> Stored items:

══════

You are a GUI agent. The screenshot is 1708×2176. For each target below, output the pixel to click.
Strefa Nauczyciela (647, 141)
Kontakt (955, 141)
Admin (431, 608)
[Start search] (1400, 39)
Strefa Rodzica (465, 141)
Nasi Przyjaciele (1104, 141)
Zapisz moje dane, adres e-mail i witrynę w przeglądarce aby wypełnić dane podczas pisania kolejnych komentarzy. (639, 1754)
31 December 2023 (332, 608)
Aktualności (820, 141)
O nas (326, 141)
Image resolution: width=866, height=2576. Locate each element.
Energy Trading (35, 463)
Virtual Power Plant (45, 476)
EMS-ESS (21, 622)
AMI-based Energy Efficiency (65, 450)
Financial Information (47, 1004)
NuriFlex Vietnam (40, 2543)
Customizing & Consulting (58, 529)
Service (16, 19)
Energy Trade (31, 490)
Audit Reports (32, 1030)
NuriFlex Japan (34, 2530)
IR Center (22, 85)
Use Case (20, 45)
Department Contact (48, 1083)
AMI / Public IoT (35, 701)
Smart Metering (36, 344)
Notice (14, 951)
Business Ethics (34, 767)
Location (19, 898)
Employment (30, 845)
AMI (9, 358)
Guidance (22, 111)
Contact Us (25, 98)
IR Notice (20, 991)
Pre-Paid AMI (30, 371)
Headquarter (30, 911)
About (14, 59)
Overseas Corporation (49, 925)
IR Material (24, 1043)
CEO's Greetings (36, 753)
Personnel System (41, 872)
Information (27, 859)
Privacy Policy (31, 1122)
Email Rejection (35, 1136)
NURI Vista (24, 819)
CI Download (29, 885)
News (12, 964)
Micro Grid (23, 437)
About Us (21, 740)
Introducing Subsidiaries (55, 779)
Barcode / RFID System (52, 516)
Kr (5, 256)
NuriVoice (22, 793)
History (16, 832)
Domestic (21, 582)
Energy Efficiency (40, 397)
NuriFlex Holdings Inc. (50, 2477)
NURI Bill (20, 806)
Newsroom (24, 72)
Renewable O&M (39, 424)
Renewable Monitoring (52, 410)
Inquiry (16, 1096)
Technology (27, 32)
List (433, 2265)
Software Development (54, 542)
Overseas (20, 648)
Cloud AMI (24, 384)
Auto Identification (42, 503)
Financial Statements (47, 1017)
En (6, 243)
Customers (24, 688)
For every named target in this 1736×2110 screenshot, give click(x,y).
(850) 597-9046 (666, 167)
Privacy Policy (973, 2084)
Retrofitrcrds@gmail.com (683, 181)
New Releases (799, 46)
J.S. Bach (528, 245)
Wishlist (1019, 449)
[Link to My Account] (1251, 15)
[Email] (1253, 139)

══════

> Your instructions: Type out every record above once more, exactly.

> Written answer:
You are a GUI agent. The screenshot is 1708×2176. For each target below, output the pixel to click.
Strefa Nauczyciela (647, 141)
Kontakt (955, 141)
Admin (431, 608)
[Start search] (1400, 39)
Strefa Rodzica (465, 141)
Nasi Przyjaciele (1104, 141)
Zapisz moje dane, adres e-mail i witrynę w przeglądarce aby wypełnić dane podczas pisania kolejnych komentarzy. (639, 1754)
31 December 2023 (332, 608)
Aktualności (820, 141)
O nas (326, 141)
Image resolution: width=866, height=2576. Locate each element.
Energy Trading (35, 463)
Virtual Power Plant (45, 476)
EMS-ESS (21, 622)
AMI-based Energy Efficiency (65, 450)
Financial Information (47, 1004)
NuriFlex Vietnam (40, 2543)
Customizing & Consulting (58, 529)
Service (16, 19)
Energy Trade (31, 490)
Audit Reports (32, 1030)
NuriFlex Japan (34, 2530)
IR Center (22, 85)
Use Case (20, 45)
Department Contact (48, 1083)
AMI / Public IoT (35, 701)
Smart Metering (36, 344)
Notice (14, 951)
Business Ethics (34, 767)
Location (19, 898)
Employment (30, 845)
AMI (9, 358)
Guidance (22, 111)
Contact Us (25, 98)
IR Notice (20, 991)
Pre-Paid AMI (30, 371)
Headquarter (30, 911)
About (14, 59)
Overseas Corporation (49, 925)
IR Material (24, 1043)
CEO's Greetings (36, 753)
Personnel System (41, 872)
Information (27, 859)
Privacy Policy (31, 1122)
Email Rejection (35, 1136)
NURI Vista (24, 819)
CI Download (29, 885)
News (12, 964)
Micro Grid (23, 437)
About Us (21, 740)
Introducing Subsidiaries (55, 779)
Barcode / RFID System (52, 516)
Kr (5, 256)
NuriVoice (22, 793)
History (16, 832)
Domestic (21, 582)
Energy Efficiency (40, 397)
NuriFlex Holdings Inc. (50, 2477)
NURI Bill (20, 806)
Newsroom (24, 72)
Renewable O&M (39, 424)
Renewable Monitoring (52, 410)
Inquiry (16, 1096)
Technology (27, 32)
List (433, 2265)
Software Development (54, 542)
Overseas (20, 648)
Cloud AMI (24, 384)
Auto Identification (42, 503)
Financial Statements (47, 1017)
En (6, 243)
Customers (24, 688)
For every named target in this 1736×2110 screenshot, give click(x,y).
(850) 597-9046 (666, 167)
Privacy Policy (973, 2084)
Retrofitrcrds@gmail.com (683, 181)
New Releases (799, 46)
J.S. Bach (528, 245)
Wishlist (1019, 449)
[Link to My Account] (1251, 15)
[Email] (1253, 139)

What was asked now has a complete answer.